„Yesterday”
reż. Danny Boyle
Beatlesi to jeden z najbardziej kultowych zespołów na świecie. Nie można się nie zgodzić, że mieli ogromny wpływ na kształtowanie się muzyki zarówno w latach 60., jak i na to, jak wyglądała ona później. Ciężko nam sobie wyobrazić, co by było w muzycznym świecie, gdyby czwórka facetów z Liverpoolu nie spotkała się i nie nagrała swoich największych hitów. Nasze życie byłoby uboższe i nikt nie nudził by pod nosem „We are live in the Yellow Submarine”. Taki świat jest punktem wyjścia do opowiedzenia historii filmu „Yesterday”. Główny bohater przeżywa wypadek samochodowy i budzi się w rzeczywistości, w której nikt poza nim nie ma pojęcia o takim zespole. Jack Malik (Himesh Patel), który przed wypadkiem był niedocenionym muzykiem grającym dla 10 osób w podrzędnym barze najpierw przeżywa szok, a następnie staje przed dylematem – czy powinien wykorzystać wybitne utwory Beatlesów i spróbować sprzedać je jako swoje, skoro i tak nikt tego nie rozpozna?
Muzyka, kariera i miłość
W filmie Danny’ego Boyla występują dwa główne wątki, które wypełniają życie głównego bohatera. Jednym z nich jest muzyka i pojawiająca się, dzięki piosenkom Beatlesów, szansa na wielką, międzynarodową karierę. Jeden udany występ w klubie, wydana po kosztach amatorska płyta i nagle rusza machina showbiznesu. Nasz bohater przyćmiewa nawet, grającego w filmie samego siebie, Eda Sheerana. Można odebrać to jako hołd złożony The Beatles i podkreślenie, że ich muzyka była uniwersalna i stałaby się tak samo wyjątkowa, gdyby wykonywano ją pięćdziesiąt lat później.
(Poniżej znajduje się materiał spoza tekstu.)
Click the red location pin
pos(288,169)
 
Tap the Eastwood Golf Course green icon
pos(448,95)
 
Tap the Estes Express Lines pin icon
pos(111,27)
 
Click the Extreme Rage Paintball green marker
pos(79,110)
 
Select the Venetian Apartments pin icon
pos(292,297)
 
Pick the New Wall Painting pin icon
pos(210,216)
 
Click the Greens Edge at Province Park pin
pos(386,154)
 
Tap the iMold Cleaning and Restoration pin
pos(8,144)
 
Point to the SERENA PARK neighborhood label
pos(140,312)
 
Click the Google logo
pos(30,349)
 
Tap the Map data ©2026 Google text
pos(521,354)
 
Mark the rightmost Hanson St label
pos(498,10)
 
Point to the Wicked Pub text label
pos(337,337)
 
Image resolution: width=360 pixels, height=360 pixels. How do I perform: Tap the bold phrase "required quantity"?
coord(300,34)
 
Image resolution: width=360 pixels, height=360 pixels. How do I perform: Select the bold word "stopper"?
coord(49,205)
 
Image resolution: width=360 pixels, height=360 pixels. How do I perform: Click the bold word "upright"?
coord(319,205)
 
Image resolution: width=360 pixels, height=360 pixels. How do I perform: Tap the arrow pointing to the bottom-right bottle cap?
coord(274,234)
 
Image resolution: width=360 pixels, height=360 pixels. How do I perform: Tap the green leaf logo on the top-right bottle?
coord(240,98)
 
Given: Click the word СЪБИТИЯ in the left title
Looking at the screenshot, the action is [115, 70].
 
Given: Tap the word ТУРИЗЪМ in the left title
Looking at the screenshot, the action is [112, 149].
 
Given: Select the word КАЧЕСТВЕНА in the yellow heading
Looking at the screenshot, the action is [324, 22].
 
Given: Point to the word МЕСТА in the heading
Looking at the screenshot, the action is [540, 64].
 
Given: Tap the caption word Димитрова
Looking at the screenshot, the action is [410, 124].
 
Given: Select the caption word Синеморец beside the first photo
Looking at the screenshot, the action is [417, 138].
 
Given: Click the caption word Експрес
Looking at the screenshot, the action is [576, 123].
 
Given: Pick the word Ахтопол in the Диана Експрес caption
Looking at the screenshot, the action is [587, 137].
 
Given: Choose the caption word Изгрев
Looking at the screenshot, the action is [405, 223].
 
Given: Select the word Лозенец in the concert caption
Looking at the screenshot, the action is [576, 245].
Na ekranie możemy zaobserwować także, jak działa wielki przemysł muzyczny. Tytuł albumu musi być chwytliwy i unikać kontrowersji (dlatego nikt ni zgodziłby się na „rasistowski” tytuł „White album”), nad wizerunkiem muzyka pracuje sztab ludzi, a plan tygodnia ustala menadżerka (w tej roli Kate McKinnon). Przedstawiony w nieco przejaskrawiony sposób świat showbiznesu zostaje skontrastowany z typem głównego bohatera – chłopaka, który znalazł się w nim nagle i nieco przez przypadek.
Well, I saw her yesterday-ay
It’s you she’s thinking of
And she told me what to say-ay
She says she loves you
Drugą osią jest relacja z Ellie (Lily James) – początkowo przyjaciółką ze szkoły i menadżerką, która przyznaje się, że czuje do Jacka coś więcej i nie chce pozostać na zawsze u niego w kolumnie „koleżanki”. Niestety kariera i Ellie są to dwie rozbieżne drogi i trudno będzie kroczyć po obu. Po błyskawicznej wspinaczce na szczyt Jack, nieco zaskoczony wyznaniem Ellie, musi podjąć decyzję, co dalej, zanim będzie już za późno. Czy będzie musiał wybrać, czy uda mu się jednak to połączyć?
Można się pośmiać
And I, I could see
That before too long
I’d fall in love with her
When I saw her standing there
„Yesterday” to bardzo pozytywna komedia i chociaż działa według klasycznego schematu komedii romantycznych, to można się na niej bardzo dobrze bawić. Bywa zarówno wesoło, jak i wzruszająco. A do tego można zanucić pod nosem ulubione piosenki, które w wykonaniu Himesha Patela brzmią naprawdę dobrze. „Yesterday” to dobry film na miły wieczór.